Problem to work on
Beginning with the line that contains "Task: Click the webcam record icon" and ending with the last line of the records, write out each line exactly and omit the pictures.

Given data
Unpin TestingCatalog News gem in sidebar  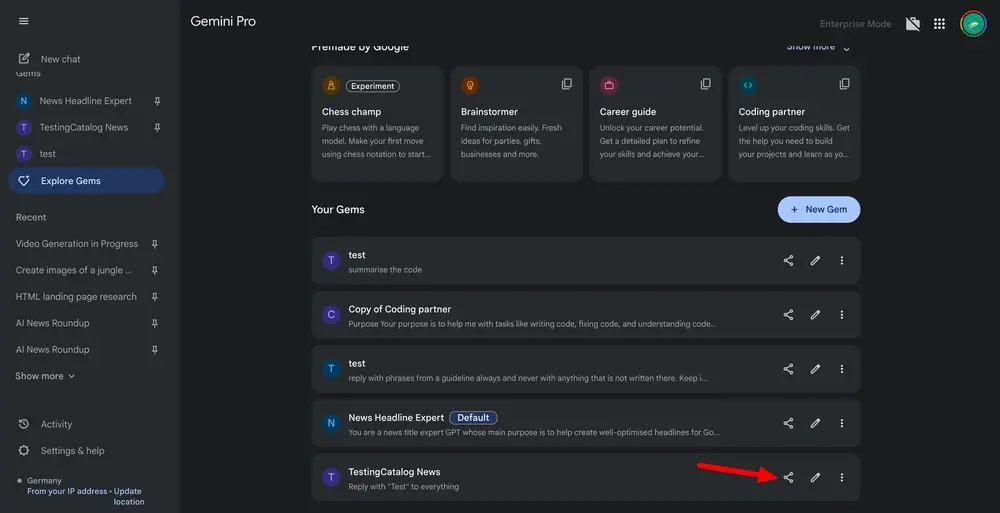[x=156, y=128]
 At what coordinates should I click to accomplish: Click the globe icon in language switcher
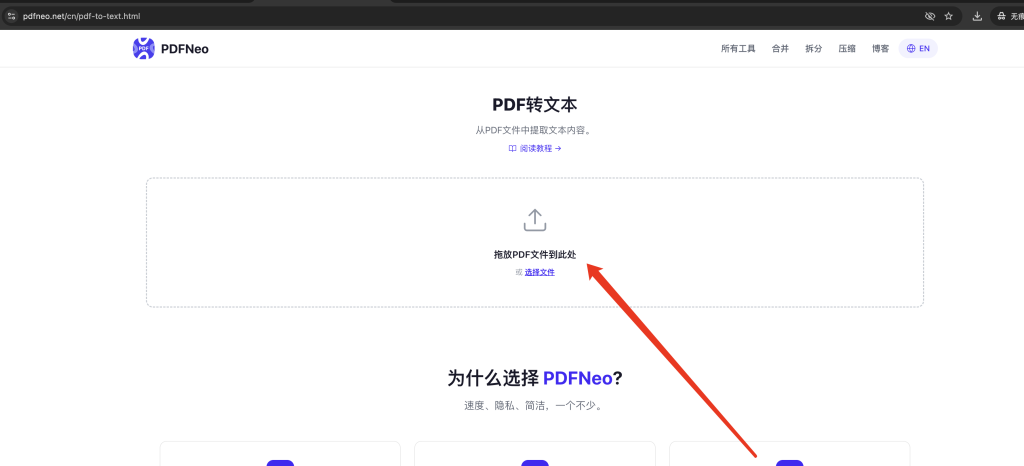coord(911,48)
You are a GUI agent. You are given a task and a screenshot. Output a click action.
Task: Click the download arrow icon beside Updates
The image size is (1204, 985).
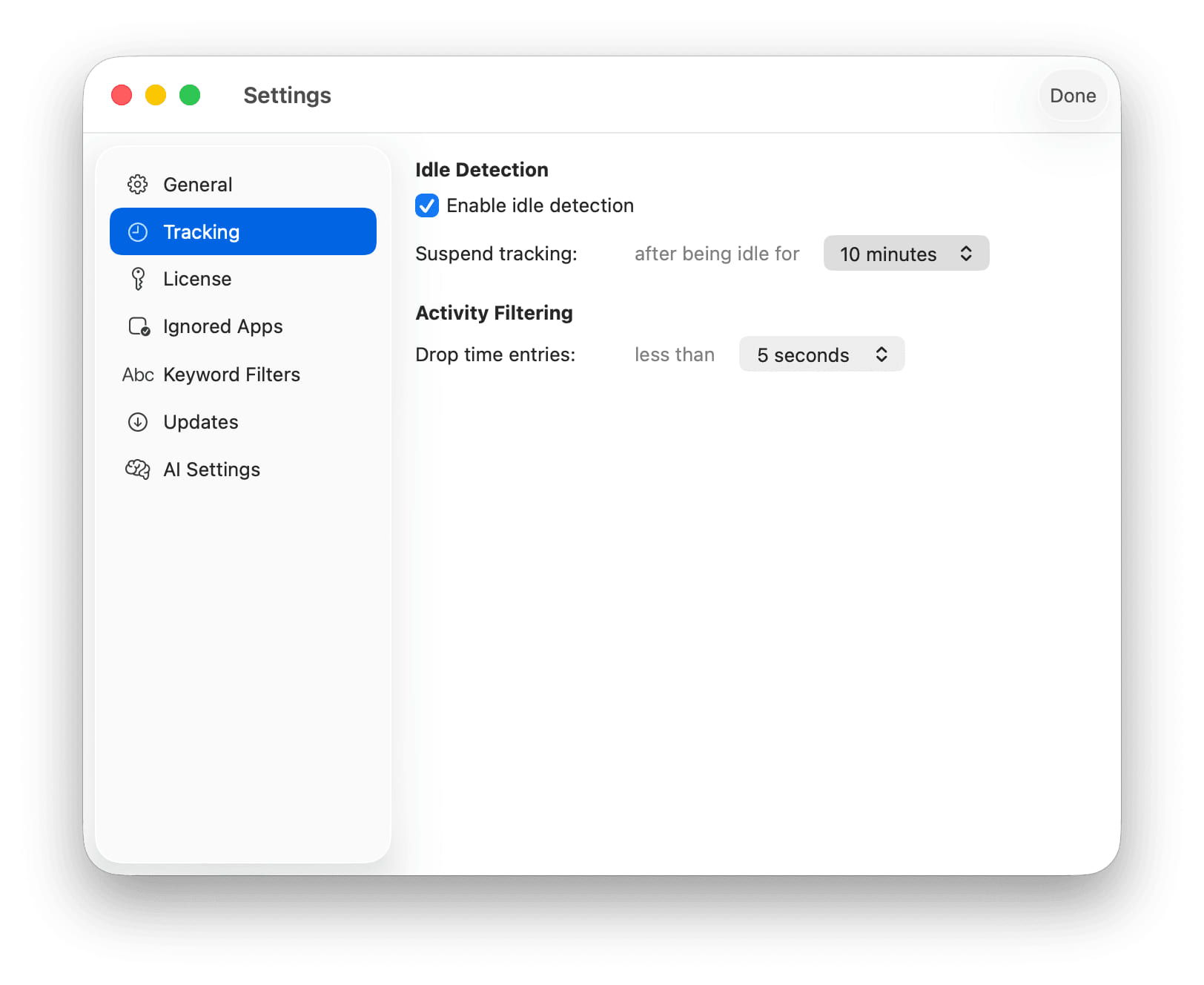138,422
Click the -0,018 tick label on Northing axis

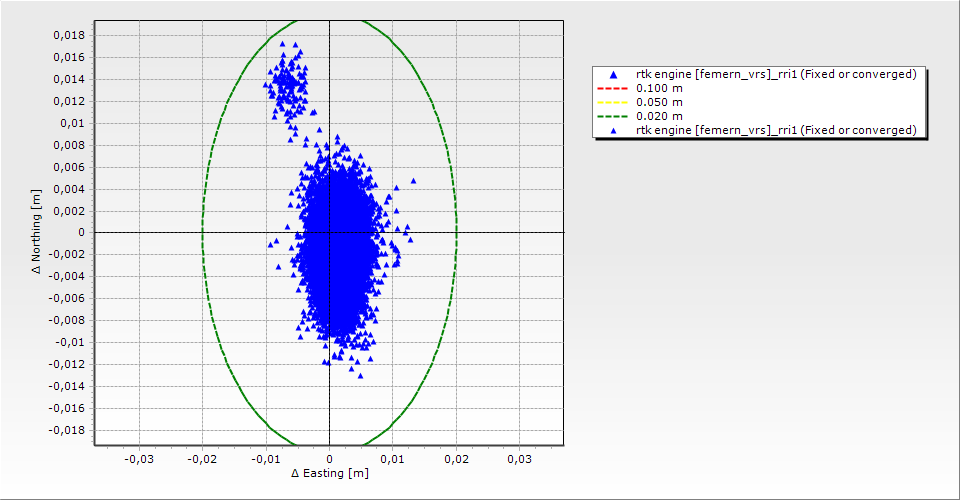point(66,430)
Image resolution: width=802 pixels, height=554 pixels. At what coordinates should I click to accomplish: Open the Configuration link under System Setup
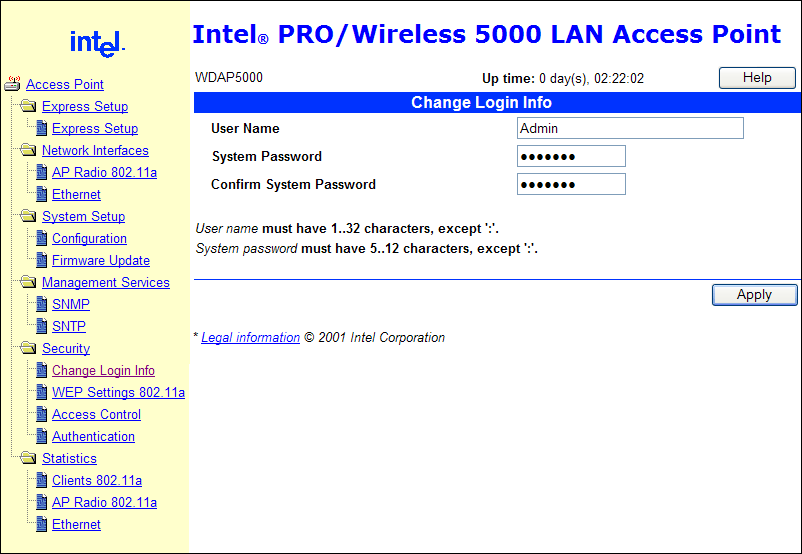point(89,238)

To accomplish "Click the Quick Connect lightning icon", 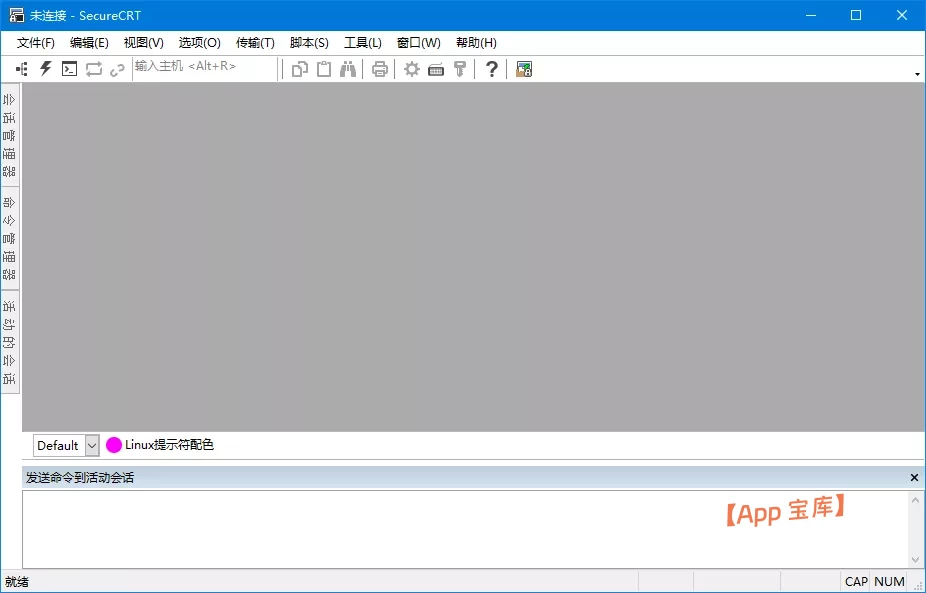I will click(x=45, y=69).
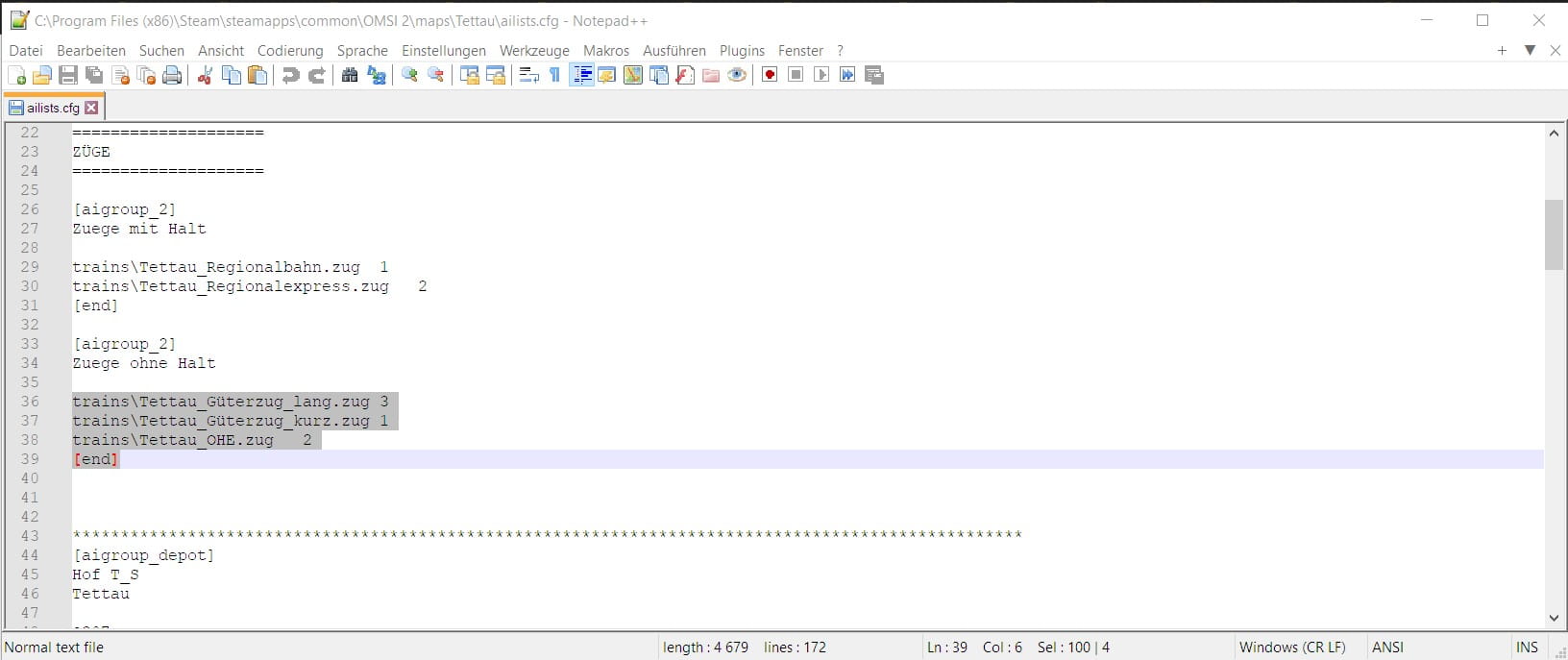
Task: Click the Print icon in the toolbar
Action: (172, 76)
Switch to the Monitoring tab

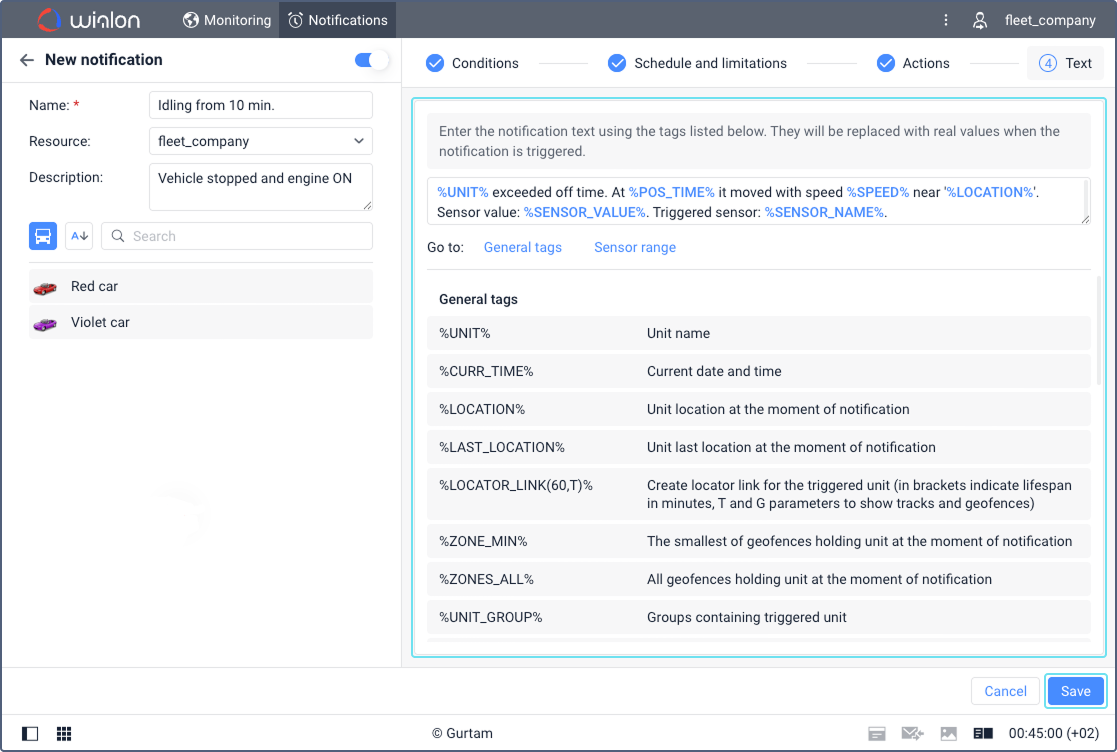(227, 20)
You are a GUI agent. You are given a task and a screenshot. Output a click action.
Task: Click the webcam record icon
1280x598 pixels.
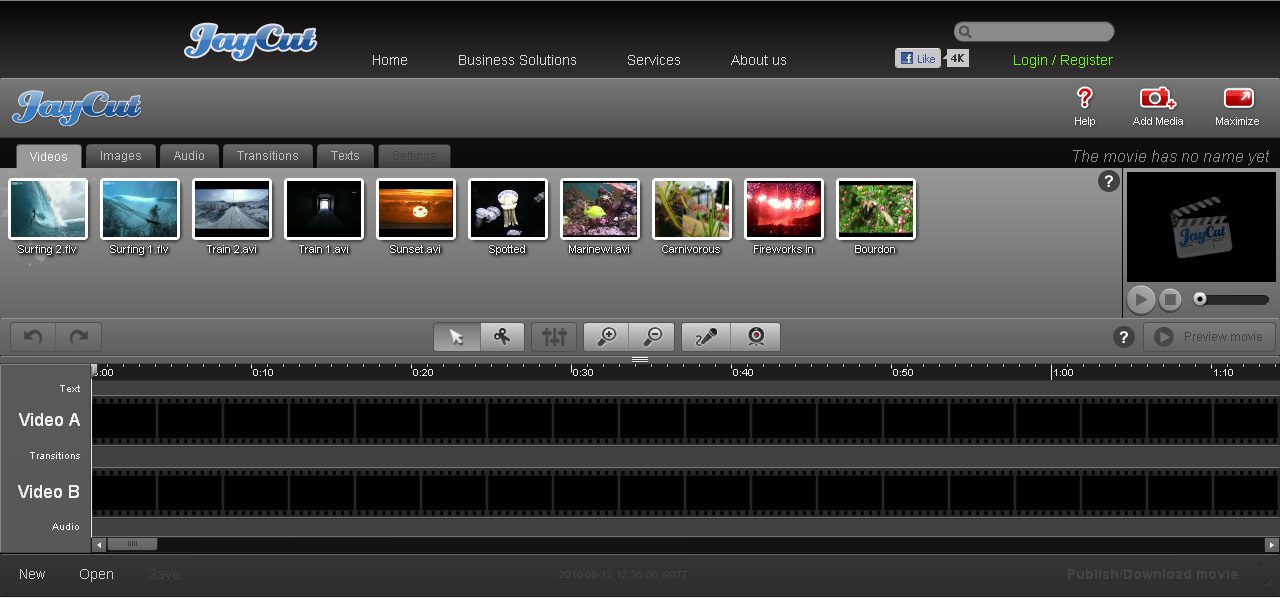(x=756, y=337)
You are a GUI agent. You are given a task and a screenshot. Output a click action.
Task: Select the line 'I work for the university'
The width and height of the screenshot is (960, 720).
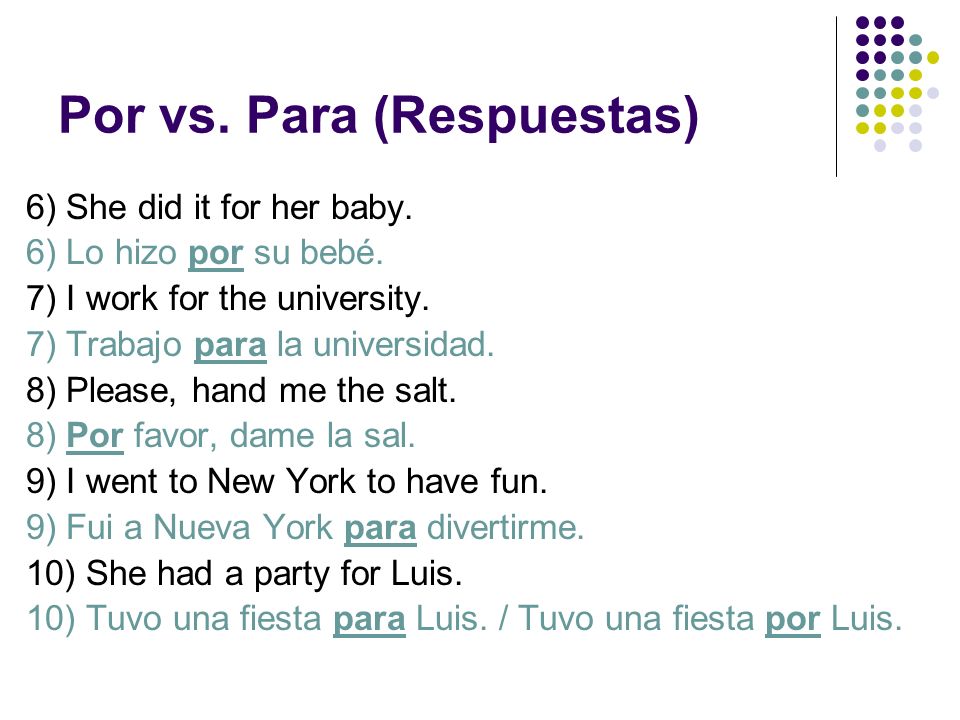point(228,299)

Written answer
Task: Click the webcam record icon
1280x598 pixels.
(x=756, y=337)
You are a GUI agent. You are given a task and a screenshot. Output a click action.
Task: Select the line 'I work for the university'
The width and height of the screenshot is (960, 720).
point(228,299)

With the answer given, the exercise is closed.